Манечка что-то проклекотала. Она не поняла озабоченности собеседника, в его словах, а тем более ощущениях и предполагаемых метаниях она не разглядела никакой драмы или, например, задачи, требовавшей трудного, чем-либо опасного решения. Проблема темных далей и таящейся в них неизвестности выеденного яйца не стоит, решить ее, по мнению Манечки, можно довольно просто, если ты обеспечен, если твой карман не пуст.

- И что с того? - Она пожала плечами. Сказать ей было нечего, и заговорила она только с тем, чтобы не молчать, не угнетать своим беспомощным и бессмысленным молчанием и без того удрученного Алексея Сергеевича.

Алексей Сергеевич скорбно посмотрел на нее, не понимавшую его муки, его боязни напрасно или как-нибудь неосторожно расплескать душу.

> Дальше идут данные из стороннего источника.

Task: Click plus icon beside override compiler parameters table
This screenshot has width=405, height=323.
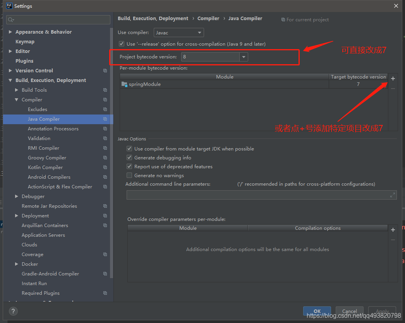Action: [393, 230]
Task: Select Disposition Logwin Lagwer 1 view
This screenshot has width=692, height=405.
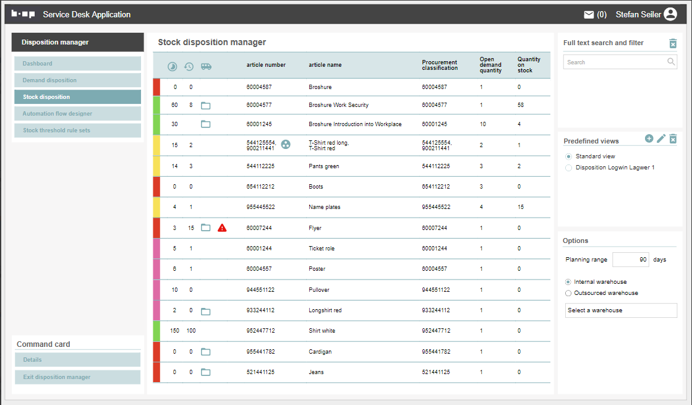Action: 568,168
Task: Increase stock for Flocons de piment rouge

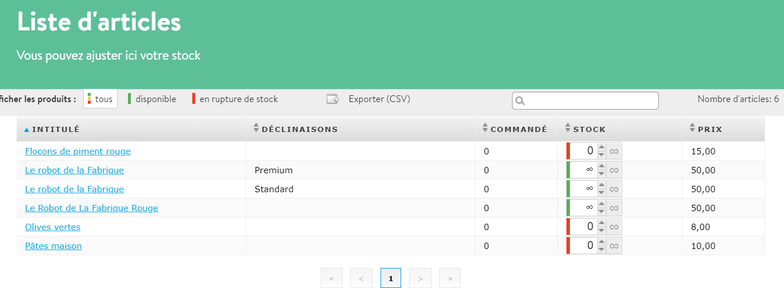Action: point(601,147)
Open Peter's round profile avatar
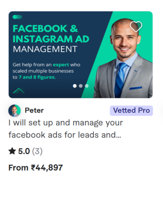 pos(14,111)
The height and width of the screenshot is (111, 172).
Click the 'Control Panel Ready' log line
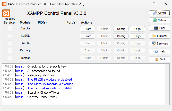tap(42, 97)
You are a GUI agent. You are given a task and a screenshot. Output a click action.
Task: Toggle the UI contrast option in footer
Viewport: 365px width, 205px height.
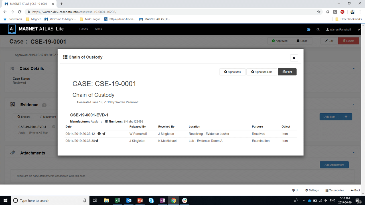click(295, 190)
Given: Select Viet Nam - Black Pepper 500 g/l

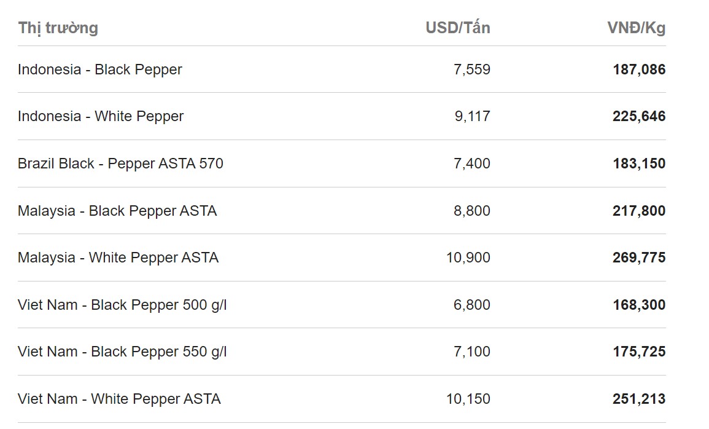Looking at the screenshot, I should pos(122,305).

- Не знаю, Манечка... - глухо выговорил он. - Может быть, следует славно и сладко прожить последний миг, оставшийся до этой... этой неизвестности. И тут нужна родная душа, так нужна, Манечка! Чтоб прислониться к ней и найти утешение... А ты меня бросила... Зачем ты меня оставила, Манечка?

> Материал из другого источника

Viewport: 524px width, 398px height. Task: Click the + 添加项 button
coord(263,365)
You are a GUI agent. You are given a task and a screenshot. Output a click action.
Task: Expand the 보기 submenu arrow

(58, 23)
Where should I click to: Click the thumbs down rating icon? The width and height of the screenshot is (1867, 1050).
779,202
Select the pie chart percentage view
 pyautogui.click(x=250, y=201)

Манечка навострила уши. Бойко же он снова повернул на их отношения. Как бы тут, однако, не проморгать ловко расставленные сети, от этого хитреца всего можно ожидать, любого подвоха!

Поматросит и бросит, знаем мы таковских... Однако Манечку уже не только распирала, но и несла неведомо куда расправившая крылья радость оттого, что Алексей Сергеевич не позабыл о ней среди сумятицы своих тревог и как ни беснуется, а все-таки дельно и не совсем уж между прочим подыскивает ей местечко в своей большой, сумбурной жизни.

- Ну, я что... я тут... - пробормотала она и, словно в забытьи, с нежной нахрапистостью придвинулась, минимизируя пространство, созидая творческую тесноту. Вся ее стать сейчас наглядно обрамляла густо и твердо образовавшийся внутри металлический стержень, личико, флюгером замаячившее на вершине этой новой и уже фактически неотразимой Манечки, округлилось, своей живостью как бы отрицая внутреннюю прямизну всего ее остального существа, и порозовело, как поспевшее яблочко. - Я справляюсь, правда? - говорила она. - Нелегко... Ты изменчив. За тобой трудно уследить... Роль, я понимаю. И я должна соответствовать. Справляюсь как могу...

А что, подумала она, ради сближения душ присаживаясь на колени Алексея Сергеевича, может, это и выход... Да и не обманет он меня, если я его как следует прихвачу. Не на девчонку напал, мной просто так, за здорово живешь, не попользуешься.